Renault boss Cyril Abiteboul says as his team’s focus is centred on 2021’s shake-up it must withstand “short term pressure” over this season and next year.

Heading into 2019 Renault had impressively moved up the F1 pecking order since returning to the sport as a fully-fledged constructor in 2016 having gone from ninth place in its first year to fourth place and ‘best of the rest’ in 2018.

But having dropped behind customer team McLaren this season with fifth place in the F1 world constructors’ championship, pressure for results has increased on the French manufacturer in order to maintain its progress.

Team principal Cyril Abiteboul accepts 2019 hasn’t lived up to expectations and anticipates similar challenges next year given the stable regulations giving little room to make significant gains against rivals.

But with F1 bracing for a rules overhaul from 2021, Renault has tailored its preparations to take advantage in a similar way to Mercedes which devoted greater resources and development for the switch to the V6 Hybrid era in 2014 leading to its era of ongoing domination.

“Everything in our programme has been built around that long-term target of 2021 because, in accordance to our strategy, that’s really the first opportunity to make that happen,” Abiteboul said. “But before 2021, there is 2019, there is 2020.

“And there is a short term result and a short term pressure that everyone is putting on all of us.
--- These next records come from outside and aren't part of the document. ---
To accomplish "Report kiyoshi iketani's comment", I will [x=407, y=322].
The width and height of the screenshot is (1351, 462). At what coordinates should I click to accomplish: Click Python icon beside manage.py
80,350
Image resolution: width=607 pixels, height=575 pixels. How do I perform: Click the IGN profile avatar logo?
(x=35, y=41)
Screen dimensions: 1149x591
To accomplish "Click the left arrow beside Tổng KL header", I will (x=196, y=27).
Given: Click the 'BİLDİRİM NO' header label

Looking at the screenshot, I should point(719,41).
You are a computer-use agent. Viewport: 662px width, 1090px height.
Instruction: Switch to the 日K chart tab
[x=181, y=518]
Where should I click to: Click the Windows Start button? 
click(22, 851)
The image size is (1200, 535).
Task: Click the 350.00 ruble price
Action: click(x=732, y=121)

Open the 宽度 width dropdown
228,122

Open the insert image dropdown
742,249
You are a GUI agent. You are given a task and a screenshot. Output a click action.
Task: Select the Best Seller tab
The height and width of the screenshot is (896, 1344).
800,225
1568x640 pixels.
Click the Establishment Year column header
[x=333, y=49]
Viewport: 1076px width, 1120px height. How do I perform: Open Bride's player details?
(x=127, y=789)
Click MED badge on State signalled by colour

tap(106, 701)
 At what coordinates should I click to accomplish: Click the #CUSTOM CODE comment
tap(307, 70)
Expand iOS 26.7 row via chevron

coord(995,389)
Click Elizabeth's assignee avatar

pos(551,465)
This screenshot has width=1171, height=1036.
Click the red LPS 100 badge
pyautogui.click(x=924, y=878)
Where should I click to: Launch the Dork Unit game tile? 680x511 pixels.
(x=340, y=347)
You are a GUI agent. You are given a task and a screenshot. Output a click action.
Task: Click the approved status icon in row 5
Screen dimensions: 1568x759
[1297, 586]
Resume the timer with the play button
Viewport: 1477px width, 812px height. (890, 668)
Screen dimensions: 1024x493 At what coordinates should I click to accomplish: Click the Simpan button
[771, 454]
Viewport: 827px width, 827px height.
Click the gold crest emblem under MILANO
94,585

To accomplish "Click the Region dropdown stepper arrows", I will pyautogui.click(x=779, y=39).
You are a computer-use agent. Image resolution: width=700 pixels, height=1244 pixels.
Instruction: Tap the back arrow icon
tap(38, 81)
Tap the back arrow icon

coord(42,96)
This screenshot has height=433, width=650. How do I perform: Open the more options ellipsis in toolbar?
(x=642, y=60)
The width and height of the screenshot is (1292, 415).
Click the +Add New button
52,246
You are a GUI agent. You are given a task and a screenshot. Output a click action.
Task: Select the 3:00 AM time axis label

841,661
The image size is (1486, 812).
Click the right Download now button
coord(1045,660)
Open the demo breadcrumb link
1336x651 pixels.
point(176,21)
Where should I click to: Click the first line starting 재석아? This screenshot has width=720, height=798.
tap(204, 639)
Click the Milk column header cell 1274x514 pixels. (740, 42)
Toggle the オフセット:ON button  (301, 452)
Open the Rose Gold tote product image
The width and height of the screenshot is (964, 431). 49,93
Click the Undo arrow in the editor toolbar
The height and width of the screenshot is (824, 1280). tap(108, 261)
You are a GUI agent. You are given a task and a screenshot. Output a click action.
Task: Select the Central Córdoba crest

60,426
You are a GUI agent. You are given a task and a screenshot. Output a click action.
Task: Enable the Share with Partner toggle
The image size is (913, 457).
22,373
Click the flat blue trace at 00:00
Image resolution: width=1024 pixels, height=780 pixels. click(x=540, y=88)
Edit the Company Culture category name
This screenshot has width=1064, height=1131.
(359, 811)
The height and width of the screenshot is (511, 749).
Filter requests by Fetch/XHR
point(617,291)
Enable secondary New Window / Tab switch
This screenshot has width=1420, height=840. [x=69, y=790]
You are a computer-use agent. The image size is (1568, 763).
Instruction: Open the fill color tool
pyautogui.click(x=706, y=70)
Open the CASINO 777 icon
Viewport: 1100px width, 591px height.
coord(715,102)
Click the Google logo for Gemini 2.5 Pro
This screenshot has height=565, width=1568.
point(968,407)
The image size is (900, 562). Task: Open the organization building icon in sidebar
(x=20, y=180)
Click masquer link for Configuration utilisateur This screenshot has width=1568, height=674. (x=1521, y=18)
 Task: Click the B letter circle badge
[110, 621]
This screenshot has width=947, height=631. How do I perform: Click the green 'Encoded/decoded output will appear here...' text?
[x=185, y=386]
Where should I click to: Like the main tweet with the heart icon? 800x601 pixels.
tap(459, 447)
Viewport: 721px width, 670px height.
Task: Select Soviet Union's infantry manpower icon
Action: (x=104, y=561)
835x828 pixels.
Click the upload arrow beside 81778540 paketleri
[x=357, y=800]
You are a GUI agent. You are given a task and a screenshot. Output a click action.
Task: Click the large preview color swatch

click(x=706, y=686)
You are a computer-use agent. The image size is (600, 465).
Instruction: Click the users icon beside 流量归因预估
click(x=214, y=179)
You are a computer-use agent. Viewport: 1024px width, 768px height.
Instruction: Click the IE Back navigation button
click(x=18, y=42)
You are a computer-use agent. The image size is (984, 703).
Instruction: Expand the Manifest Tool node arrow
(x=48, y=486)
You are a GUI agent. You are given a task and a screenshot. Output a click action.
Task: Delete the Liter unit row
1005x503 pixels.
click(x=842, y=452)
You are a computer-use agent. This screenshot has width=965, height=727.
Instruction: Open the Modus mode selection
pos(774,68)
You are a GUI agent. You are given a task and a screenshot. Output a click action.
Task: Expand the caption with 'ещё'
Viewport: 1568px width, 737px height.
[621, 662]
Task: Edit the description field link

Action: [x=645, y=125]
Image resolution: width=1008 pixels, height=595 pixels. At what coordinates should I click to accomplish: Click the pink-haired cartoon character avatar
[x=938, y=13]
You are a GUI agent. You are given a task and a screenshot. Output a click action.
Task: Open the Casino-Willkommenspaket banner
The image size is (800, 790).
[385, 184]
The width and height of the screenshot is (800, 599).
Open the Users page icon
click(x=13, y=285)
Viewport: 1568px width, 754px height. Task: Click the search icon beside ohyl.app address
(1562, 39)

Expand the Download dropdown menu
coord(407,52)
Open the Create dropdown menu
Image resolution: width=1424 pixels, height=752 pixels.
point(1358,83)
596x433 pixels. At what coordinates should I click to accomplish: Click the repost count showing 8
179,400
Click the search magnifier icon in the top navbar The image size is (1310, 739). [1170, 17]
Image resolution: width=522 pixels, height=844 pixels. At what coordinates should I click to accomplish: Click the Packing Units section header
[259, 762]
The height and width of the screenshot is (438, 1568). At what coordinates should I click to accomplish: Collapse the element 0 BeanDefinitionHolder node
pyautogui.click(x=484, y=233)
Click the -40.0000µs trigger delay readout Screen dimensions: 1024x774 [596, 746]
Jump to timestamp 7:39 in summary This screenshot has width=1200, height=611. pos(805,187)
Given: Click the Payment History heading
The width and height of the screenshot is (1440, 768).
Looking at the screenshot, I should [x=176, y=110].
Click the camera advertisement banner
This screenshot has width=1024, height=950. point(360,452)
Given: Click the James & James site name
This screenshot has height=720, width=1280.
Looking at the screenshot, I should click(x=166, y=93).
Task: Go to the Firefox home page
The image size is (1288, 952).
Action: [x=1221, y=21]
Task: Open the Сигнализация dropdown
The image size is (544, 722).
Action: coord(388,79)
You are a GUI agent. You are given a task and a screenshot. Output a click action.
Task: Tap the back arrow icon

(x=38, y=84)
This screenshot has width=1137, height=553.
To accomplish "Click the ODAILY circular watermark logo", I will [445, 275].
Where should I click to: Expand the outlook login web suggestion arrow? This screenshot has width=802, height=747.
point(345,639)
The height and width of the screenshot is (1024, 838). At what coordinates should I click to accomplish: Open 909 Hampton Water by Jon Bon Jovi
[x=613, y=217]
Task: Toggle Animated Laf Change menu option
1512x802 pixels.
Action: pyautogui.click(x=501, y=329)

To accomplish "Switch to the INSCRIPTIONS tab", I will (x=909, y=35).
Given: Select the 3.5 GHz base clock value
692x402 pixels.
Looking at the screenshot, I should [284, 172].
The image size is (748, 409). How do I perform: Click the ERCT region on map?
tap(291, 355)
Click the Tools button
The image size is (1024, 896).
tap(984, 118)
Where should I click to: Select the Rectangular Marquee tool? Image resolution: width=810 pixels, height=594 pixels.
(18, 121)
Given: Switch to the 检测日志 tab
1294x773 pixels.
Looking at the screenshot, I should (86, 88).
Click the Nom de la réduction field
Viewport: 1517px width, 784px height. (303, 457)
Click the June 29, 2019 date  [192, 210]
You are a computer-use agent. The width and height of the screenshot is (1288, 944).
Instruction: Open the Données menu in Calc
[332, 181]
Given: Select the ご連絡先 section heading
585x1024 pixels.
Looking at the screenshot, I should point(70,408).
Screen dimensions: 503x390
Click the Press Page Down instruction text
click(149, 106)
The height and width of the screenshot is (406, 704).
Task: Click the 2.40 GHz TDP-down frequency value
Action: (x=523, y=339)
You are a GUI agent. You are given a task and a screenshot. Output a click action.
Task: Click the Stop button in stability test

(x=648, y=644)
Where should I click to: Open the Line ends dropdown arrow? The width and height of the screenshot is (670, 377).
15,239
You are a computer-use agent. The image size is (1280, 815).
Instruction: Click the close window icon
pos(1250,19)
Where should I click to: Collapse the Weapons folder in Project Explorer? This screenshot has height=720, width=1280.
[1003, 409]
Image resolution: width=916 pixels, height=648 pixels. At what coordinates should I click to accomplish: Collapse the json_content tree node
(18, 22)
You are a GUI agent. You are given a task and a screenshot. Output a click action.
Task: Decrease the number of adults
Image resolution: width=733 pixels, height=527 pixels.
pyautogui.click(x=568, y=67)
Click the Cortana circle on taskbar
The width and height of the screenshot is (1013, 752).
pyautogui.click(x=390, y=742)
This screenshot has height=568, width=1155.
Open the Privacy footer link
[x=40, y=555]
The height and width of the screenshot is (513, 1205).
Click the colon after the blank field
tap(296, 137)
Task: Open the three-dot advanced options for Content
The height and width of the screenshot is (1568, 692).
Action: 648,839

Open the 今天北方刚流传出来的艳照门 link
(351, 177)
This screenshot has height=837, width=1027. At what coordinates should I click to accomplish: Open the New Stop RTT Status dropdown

And that’s fine. Again, that’s part of the sport.”

Reflecting on Renault’s 2019, finishing in fifth place and 54 points behind McLaren with the highlight of a double top five at the Italian Grand Prix, the Renault chief feels the difficulties his team has faced provide key lessons for the future.

“There’s been many tough moments. There’s been good moments also. I think it’s important to take a bit of distance, so if you ask me, it’s really to manage, to learn about the resilience that you need in that sport,” he said. “Sometimes people believe how difficult it is as a sport, as a business also, given the difficulty and the way that the world is changing. We are on a ramp up.

“The difficulty first is to maintain that P4 position now that McLaren has been able to come back from where they were before. The main difficulty will be not to stay P5 or P4 because we should not be content with that but to bridge the gap with the top teams. That will be the next difficulty and still the target for us. It’s a target for 2021.”

Next season will mark the final year of the McLaren-Renault partnership with the Woking-based team switching to Mercedes engines from 2021.